**Overfitting** happens when a model does too good a job of matching a particular data set and so does a poor job on new data. The way traditional statistical models address the danger of overfitting is to limit the number of parameters. For example, you might fit a straight line (two parameters) to 100 data points, rather than using a 99-degree polynomial that could match the input data exactly and probably do a terrible job on new data. You find the best fit you can to a model that doesn’t have enough flexibility to match the data too closely.

Deep neural networks have enough parameters to overfit the data, but there are various strategies to keep this from happening. A common way to avoid overfitting is to **deliberately do a mediocre job** of fitting the model.

When it works well, the shortcomings of the optimization procedure yield a solution that differs from the optimal solution in a beneficial way. But the solution could fail to be useful in several ways. It might be too far from optimal, or deviate from the optimal solution in an unhelpful way, or the optimization method might accidentally do too good a job.

It a nutshell, the disturbing thing is that you have a negative criteria for what constitutes a good solution: one that’s not too close to optimal. But there are a lot of ways to not be too close to optimal. In practice, you experiment until you find **an optimally suboptimal solution**, i.e. the intentionally suboptimal fit that performs the best in validation.

Using a reasonable fitting procedure like Maximum Likelihood on multiple models can be combined with Akaike information criterion (AIC) to give a good view of overfitting in some cases. Frequently, an expanded set of parameters will destroy information.

Have you seen this talk? https://youtu.be/bLqJHjXihK8

Yes, that’s a great talk. I think he’s really on to something. That line of reasoning could lead to more deliberate way to train a neural net.
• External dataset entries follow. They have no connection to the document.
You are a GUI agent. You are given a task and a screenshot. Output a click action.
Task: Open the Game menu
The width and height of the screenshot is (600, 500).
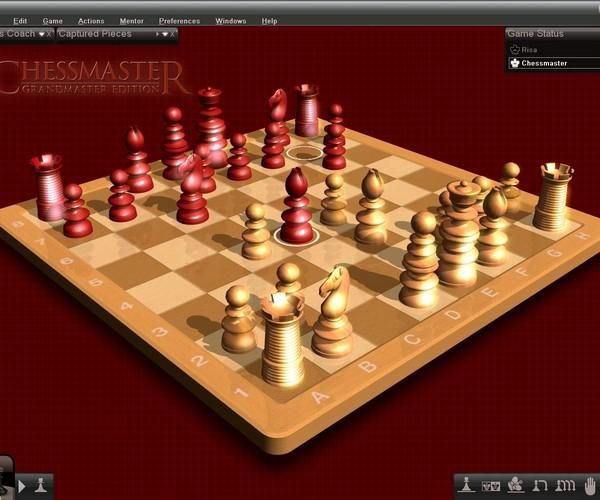click(52, 20)
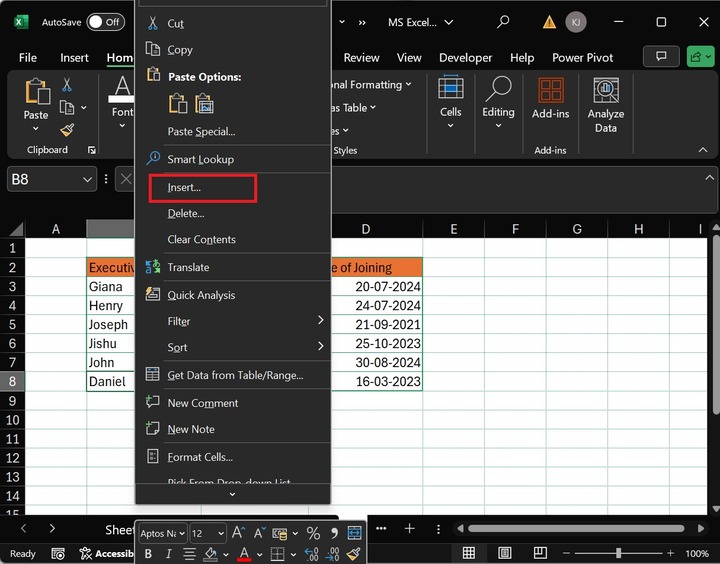Click the red font color swatch

pos(244,554)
Can’t you just look at regularization and observe the training vs evaluation errors?

Yes, but it’s a kind of

passiveregularization. It’s not like using an explicit penalty on parameter size as in ridge regression. It’s hoping that doing a mediocre job of fitting the model will provide a useful form of regularization. And often it does!It’s like creating an abstract painting by commissioning someone to create a Renaissance-style painting, but interrupting them half way through. Depending on how the artist works, you might get something you like. But you might get a better abstract painting by commissioning an abstract painting.
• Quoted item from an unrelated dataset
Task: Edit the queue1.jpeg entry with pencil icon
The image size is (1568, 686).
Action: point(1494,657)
This is a well-known phenomenon described by Geoffrey Hinton as “beautiful free lunch”. More details in the context of linear regression in book Hands-On Machine Learning with Scikit-Learn and TensorFlow.
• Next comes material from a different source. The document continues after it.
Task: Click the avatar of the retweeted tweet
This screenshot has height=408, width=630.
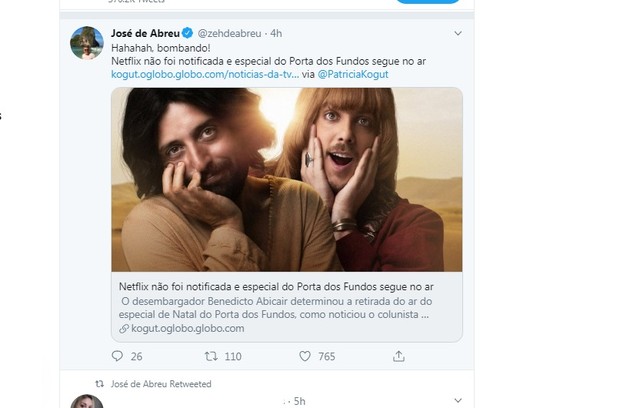Action: tap(87, 402)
It seems like you’d be interested in this paper from earlier this year: “Understanding deep learning requires rethinking generalization” https://arxiv.org/abs/1611.03530

I used to feel the same way, and used to go around bashing early stopping.

If you analyze early stopping in the context of a linear model, it’s very similar to L2 regularization.

I’m new to ai so this might be a misunderstanding — but overfitting sounds like memorization to me. I mean if you treated it as a memory system couldn’t you use some sort of fitting criteria to compare the similarity of two overfitted inputs? Wouldn’t that be similar to how some methods compare datapoints based on distance, or am I out of my depth here?

Memorization would be the extreme of overfitting: your model would match your training data perfectly, but be useless for future input.

Now if you compare new input to old, that’s the basis of nearest neighbor clustering.

As Phillip above mentions, you can analyse the regularisation effects of early stopping algorithms mathematically, prove theorems etc. So perhaps not as bad as sometimes thought (I also used to look down on this approach but not anymore).

Re: memorization, that is the common wisdom, but the paper I linked earlier (“Understanding deep learning requires rethinking generalization”) made me re-evaluate it. Common network architectures are fully capable of completely memorizing their training sets *and yet* generalize to new inputs anyway. As a community, we’re not sure why.